If you must allow for people to want pieces that are produced after they are given their piece the problem gets unsolvable for all N. For N=3, however, there are solutions. For example, if all players hold a knife over what they consider to be the center of the right hand side of a cake while a referee moves his knife from left to right, both cuts can effectively happen at the same time. When any player yells "CUT" the referee cuts and the yeller gets the cake to the left of the referee's knife. The other cut (on the right hand side of the cake) is made at the knife in the middle of the other 3 players. Besides the yeller the player with the leftmost knife gets the middle cake while the other player gets the rightmost cake.
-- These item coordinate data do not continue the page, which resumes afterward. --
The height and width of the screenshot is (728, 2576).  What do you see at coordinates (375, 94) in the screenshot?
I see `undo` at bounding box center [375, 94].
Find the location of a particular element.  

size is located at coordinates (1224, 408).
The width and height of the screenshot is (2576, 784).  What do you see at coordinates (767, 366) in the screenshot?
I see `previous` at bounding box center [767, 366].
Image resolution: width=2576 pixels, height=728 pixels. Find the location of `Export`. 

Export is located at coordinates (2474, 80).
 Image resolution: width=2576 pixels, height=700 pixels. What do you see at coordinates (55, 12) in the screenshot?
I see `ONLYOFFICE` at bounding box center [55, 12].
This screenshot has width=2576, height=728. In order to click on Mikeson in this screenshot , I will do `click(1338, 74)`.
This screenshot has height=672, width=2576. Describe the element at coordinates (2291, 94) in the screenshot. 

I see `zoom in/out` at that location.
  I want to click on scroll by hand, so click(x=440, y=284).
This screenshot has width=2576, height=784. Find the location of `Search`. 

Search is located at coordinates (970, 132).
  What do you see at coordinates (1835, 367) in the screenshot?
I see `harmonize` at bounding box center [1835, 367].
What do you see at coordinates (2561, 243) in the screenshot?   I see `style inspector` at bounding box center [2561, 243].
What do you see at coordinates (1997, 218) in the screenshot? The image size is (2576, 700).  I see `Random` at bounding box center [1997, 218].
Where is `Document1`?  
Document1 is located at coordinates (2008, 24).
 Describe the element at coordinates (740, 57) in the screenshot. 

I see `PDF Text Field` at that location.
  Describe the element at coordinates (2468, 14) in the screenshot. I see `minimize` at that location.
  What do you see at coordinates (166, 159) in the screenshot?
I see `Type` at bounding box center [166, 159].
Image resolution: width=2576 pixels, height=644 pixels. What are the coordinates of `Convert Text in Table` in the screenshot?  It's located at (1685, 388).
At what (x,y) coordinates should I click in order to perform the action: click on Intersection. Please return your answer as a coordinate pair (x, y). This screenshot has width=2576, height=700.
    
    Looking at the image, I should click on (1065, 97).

• There is one solution I personally know that addresses N people but it has several issues. That is why as Mr. Leeuwen mentions, there is alot of discussion on finding better algorithms. This answer nevertheless should be mentioned here. Commented Jun 10, 2014 at 16:14
• If understand this correctly this solution will not always achieve the asked result and therefore is not related to my question (have you seen the bolded condition in my question?). Ones player is "out of the game" he can look on the other players and see that they got (in his opinion) twice bigger piece than he got. Commented Jun 10, 2014 at 17:30
• This is very much relevant to your question. Admittedly though I do not take into account the possibility that someone later in the game could take piece much smaller than he should granting any other remaining players a larger share. Commented Jun 10, 2014 at 18:27
• The question is not about probability and subjective "much" or "not so much", the question is how Guarantee that the man will think that his part is Exactly "equal or bigger" than all others parts. That's why I can't understand how your answer is related. Do you understand me? Commented Jun 10, 2014 at 20:28
• But I heard that "moving knife" solution can be applied to answer my question with N=3. But I don't see how... If you would explain how I would upvote your answer. Commented Jun 10, 2014 at 20:29

I think the standard solution is:

First person slices off a piece of cake.

Second person has two choices: let first person take that piece and slice off a new piece for herself, or slice off a portion of the first piece (to be added back to the whole) and keep the piece for herself. In the second option, the first person goes back to the end of the line.

After second person makes her choice, each successive person has the same option until each person has a piece. If the second person chose to take a new slice, then the third person will be deciding on that; the first person will take her slice and walk away.

No one would choose to slice off a piece smaller than $1/N$, as they would get stuck with that piece and have less than the others. If anyone selects more than $1/N$, that piece would get taken away by the next person and whittled down.

This method only works if no one is willing to give someone else a larger share if it means cutting into their own share.